**Exercise instructions**: Could you set down, exactly as they stand, only the lines from the one containing "Screen dimensions: 800x450" through the end of the listing?

== Provided entries ==

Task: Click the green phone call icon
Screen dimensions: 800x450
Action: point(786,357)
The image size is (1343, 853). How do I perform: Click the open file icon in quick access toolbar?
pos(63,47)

===

**Your response**:
Screen dimensions: 800x450
Action: point(786,357)
The image size is (1343, 853). How do I perform: Click the open file icon in quick access toolbar?
pos(63,47)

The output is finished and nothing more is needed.